I am not sure I completely comprehend the basis for the RIAA’s dissent. Is the RIAA stating that because the Defendant’s counsel has filed amicus briefs against the RIAA that they are not in need of education? Maybe it is because we are talking about Harvard Law School – there are exceptional minds attending Harvard Law, therefore they are in no need of extracurricular education? Those students would never learn from the RIAA, right?

Notice how the RIAA’s counsel makes a statement but provides no basis for the statement? I wonder, exactly, how a webcast “undermines basic principles of fairness and is flatly inconsistent with public interest.” I sure would love to hear in-depth analysis from the RIAA on this specific stipulation.

Recording and broadcasting this proceeding will prejudice the Petitioners’ efforts to enforce their legal rights, and no appeal at a later date could correct that prejudice once done. A writ of mandamus ordering the district court to vacate its Order of January 14, 2009 should issue so that the rules of the United States District Court for the District of Massachusetts and the policies of the Judicial Conference can be upheld, and so that the core interests of the parties in this case – the need to ensure fairness to all litigants in the trial court – can be adequately protected.

The rest of the filing is filled with interesting nuggets of information that will have your jaw drop to the floor. To see these folks running scared is bizarre.

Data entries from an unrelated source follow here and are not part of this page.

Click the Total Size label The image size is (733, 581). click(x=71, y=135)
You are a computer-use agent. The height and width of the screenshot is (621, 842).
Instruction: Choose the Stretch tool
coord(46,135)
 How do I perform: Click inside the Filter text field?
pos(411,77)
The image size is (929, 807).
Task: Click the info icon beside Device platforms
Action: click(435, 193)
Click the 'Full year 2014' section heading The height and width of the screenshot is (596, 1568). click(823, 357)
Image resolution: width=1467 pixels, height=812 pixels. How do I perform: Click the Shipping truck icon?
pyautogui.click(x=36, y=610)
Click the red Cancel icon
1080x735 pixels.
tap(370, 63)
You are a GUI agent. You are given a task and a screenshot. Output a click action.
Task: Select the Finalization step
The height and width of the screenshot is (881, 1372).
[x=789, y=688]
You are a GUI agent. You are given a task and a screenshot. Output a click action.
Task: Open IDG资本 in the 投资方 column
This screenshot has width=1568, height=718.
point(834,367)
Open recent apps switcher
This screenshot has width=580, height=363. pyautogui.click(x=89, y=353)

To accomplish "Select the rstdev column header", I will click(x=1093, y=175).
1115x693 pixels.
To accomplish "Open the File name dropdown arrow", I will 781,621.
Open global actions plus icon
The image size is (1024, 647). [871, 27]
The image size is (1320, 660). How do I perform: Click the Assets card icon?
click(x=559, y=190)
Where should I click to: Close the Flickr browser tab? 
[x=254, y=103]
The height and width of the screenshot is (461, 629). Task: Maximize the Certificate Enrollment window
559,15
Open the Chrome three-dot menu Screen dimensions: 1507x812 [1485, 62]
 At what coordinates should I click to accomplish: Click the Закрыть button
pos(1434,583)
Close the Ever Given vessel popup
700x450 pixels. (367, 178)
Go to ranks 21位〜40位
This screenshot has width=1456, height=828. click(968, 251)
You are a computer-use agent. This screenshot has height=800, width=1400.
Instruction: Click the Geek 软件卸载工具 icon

Those of us who have followed the RIAA’s litigation campaign from the beginning obviously find this appeal quite troubling. Their entire crusade was predicated on education, so why is webcasting this trial so bothersome? Could it have anything to do with Professor Charles Nesson being a Harvard Law School professor? Regardless, one definitely has to wonder why the RIAA is so frightened.

Interestingly enough, even some lawyers who support the litigation campaign are questioning the RIAA’s motives in appealing the decision. They are dumbfounded by the lengths to which the RIAA is going to try and stop the webcast from happening.

A [sic] Judge Gertner correctly pointed out in her order, the labels themselves have stated that one important aspect of their litigation against individuals is the public-relations benefit of demonstrating to the world that copyright infringement will not be tolerated. For the labels now to attempt to make public discussion of one of their cases — which is being litigated in open court where anyone is allowed to attend — as difficult as possible for those of us who can’t be there in person, is baffling, and unjustified.

Is anyone really surprised to find out the RIAA is not interested in education? From day one the litigation campaign has been about maintaining control of outdated business models and a lack of desire to adapt.

One really has to wonder if the RIAA even realizes the gravity of such demonstrated hypocrisy. I am definitely not a betting man, but in this case I would make an exception.